I met Mr. Neculai Popa, the son of the great popular artist and collector of ethnographic objects, Neculai Popa, on a beautiful May evening, in the courtyard of the Popamuseum ( Tarpeşti), with blooming apple trees and the spiced air filled with spring’s green fragrance.
I spent hours talking with Mr. Popa, accompanied by a glass of cold white wine, on the terrace in front of his parents’ house. A rustic environment of simple beauty, preserved in the traditional spirit of the area, an ensemble of tastefully restored peasant houses which have been transformed into an ethnographic museum.
Mr. Neculai Popa is a perfect host: an excellent discussion partner, a thoroughbred intellectual, a bohemian museographer, and of course, the person who manages this unique place in Romania through what it offers: ethnographic and cultural tourism, accommodation and breakfast in the few rooms of his parent’s house.
The guest house is furnished with a refinement that you would never think of discovering in a Romanian village: a true museum itself that seems almost unreal in our Digitized Age. The house has a splendid living room furnished with antique furniture and oil paintings with rich ornamented frames, a fireplace where you can make fire and the warm smell of Cordoba leather floating in the air.
The upstairs rooms are an eclectic blend of good taste – you almost feel sorry to step into the room thinking that you might disturb the spirits of the house with your presence. I was delighted by the room where I slept, a spacious room with white antique furniture, taped in a butter color brocade with delicate floral motifs, and a romantic wooden terrace overlooking the nearby hills.
In the morning, breakfast was served by Mr Popa himself, with his discreet presence and the elegance of a Romanian who lived in Belgium for over 20 years.
The host is also a charming guide that will walk you through time in his father’s museum, telling you the story of each ethnographic piece. The museum has a large collection of traditional objects and, of course, the special masks made by the great Popa artist. A museum worth visiting, walking on the top of your feet and with a great respect for such places.
A slice of pure-blood Romania, a live lesson of history and ethnography, a „different” kind of tourism and of course, the pleasure of discovering picturesque places and wonderful people.
You can come to the Popamuseum in Târpeşti if:
- You are Looking for something else when is about traditional tourism
- You have a wide-ranging culture (the host will walk you through the paintings of famous painters/ valuable art pieces and will give you many interesting references to history, art etc. If you are not so aware of some things you could feel stupid or just a phatetic interlocutor)

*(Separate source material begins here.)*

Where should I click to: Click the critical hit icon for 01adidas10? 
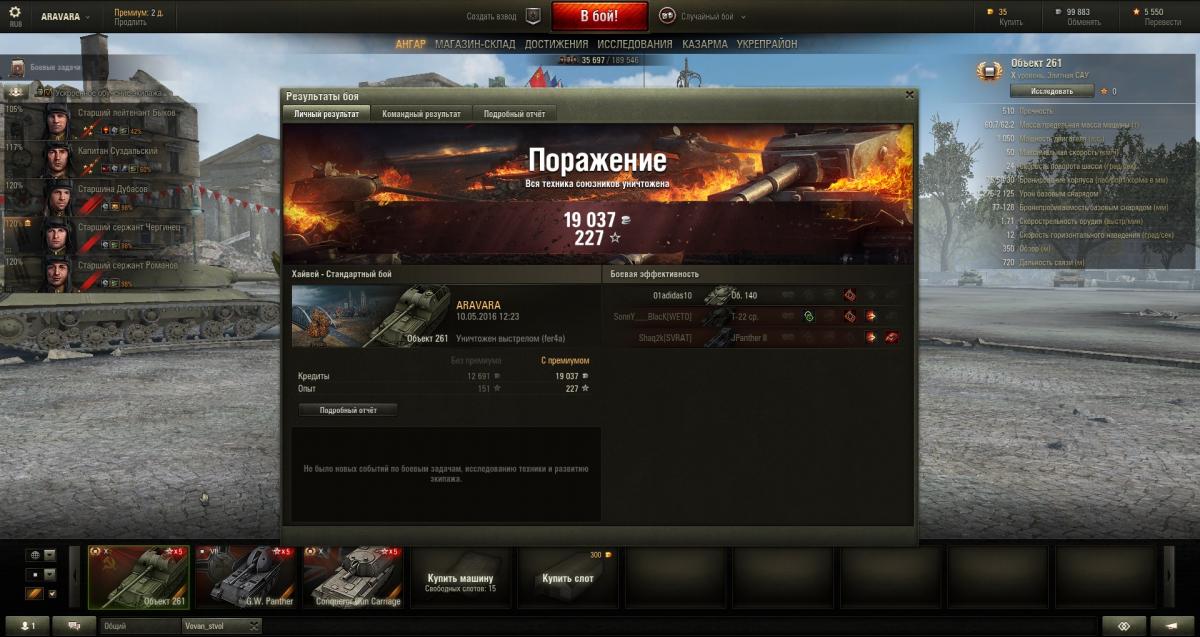click(x=850, y=296)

- You sincerely respect the Romanian folk art and appreciate the traditional Romanian village
- You are able to understand that you will practically be accommodated in the privacy of the house of some people and not in an ordinary pension.

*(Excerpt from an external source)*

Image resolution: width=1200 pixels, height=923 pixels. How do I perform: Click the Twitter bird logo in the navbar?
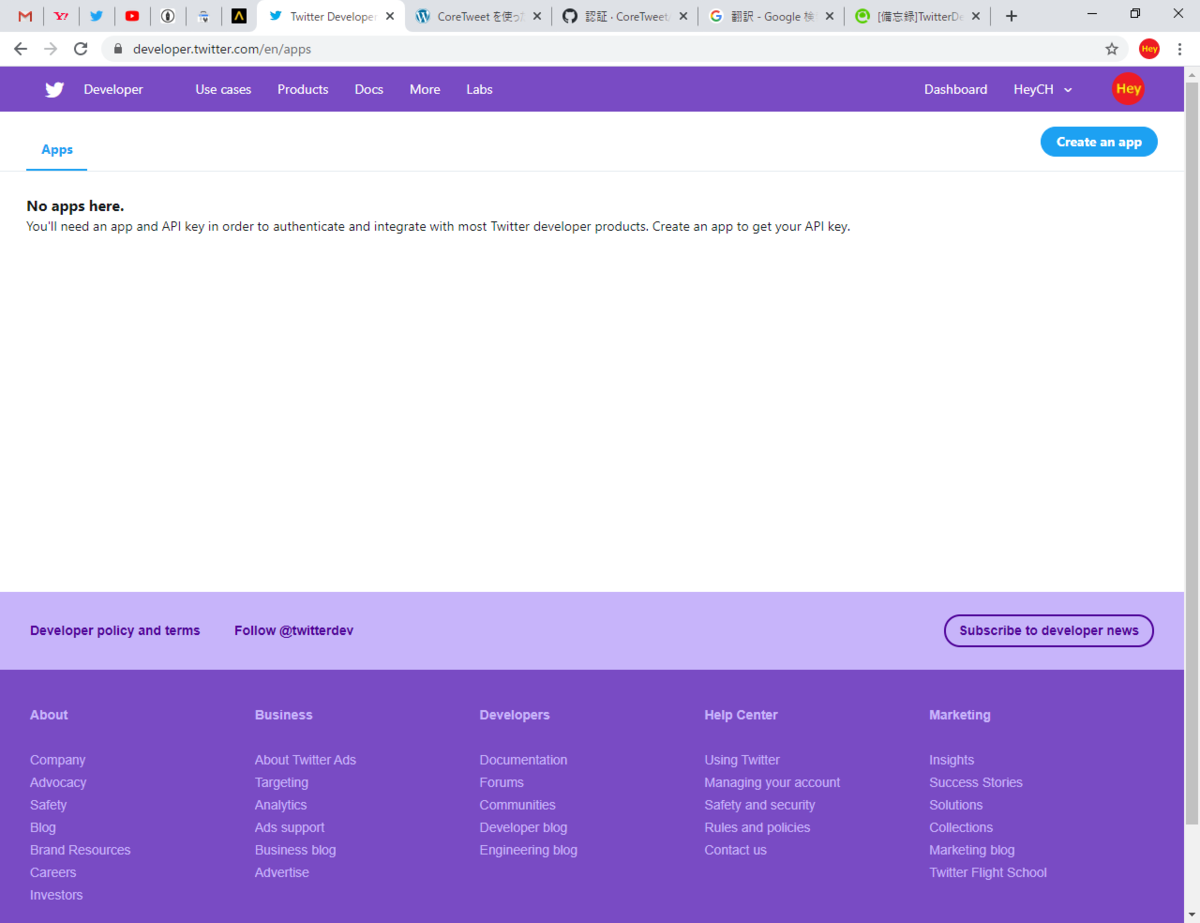click(x=54, y=89)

- You manipulate carefully everything that is at your disposal and leave the room in an impeccable state out of respect for the host that has given you the opportunity to breathe the air of different century.

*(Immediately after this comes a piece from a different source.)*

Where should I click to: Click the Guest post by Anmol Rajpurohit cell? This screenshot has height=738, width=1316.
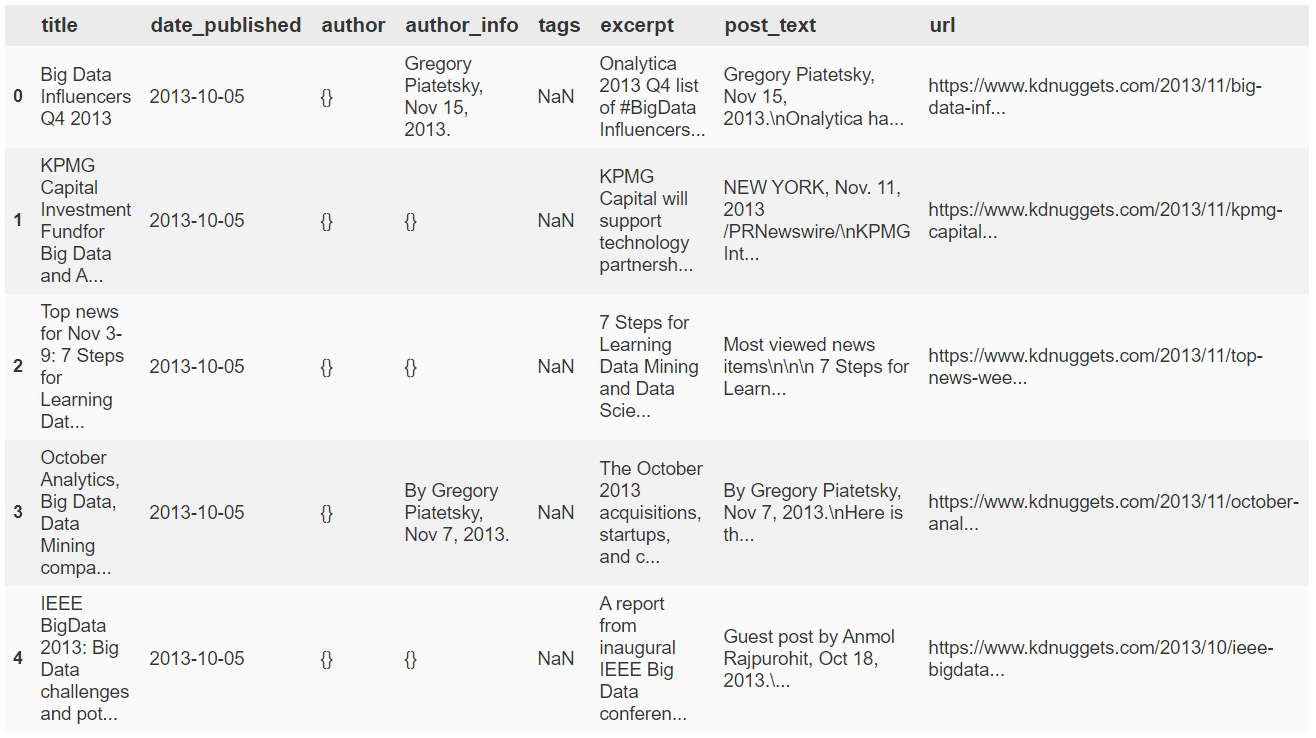809,659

DO NOT come to Popamuseum in Târpeşti if:
- You are a fan of modern B&B, possibly with a swimming pool and barbecue in the yard
- You are the typical Romanian/foreign tourist, with spoiled brats that tear down everything they catch and the wife that dries your wet socks on the terrace
- You are an urban brat that wants “fun”, that is club, bar, restaurant (with some gipsy music eventually )
- You are an ignorant „with epaulettes” when it comes to art, numismatics, archeology, history, Romanian ethnography
That being said, Mr. Neculai Popa – the father and Mr. Neculai Popa – the son, will be the first Romanians who will open the section Romanian of the month.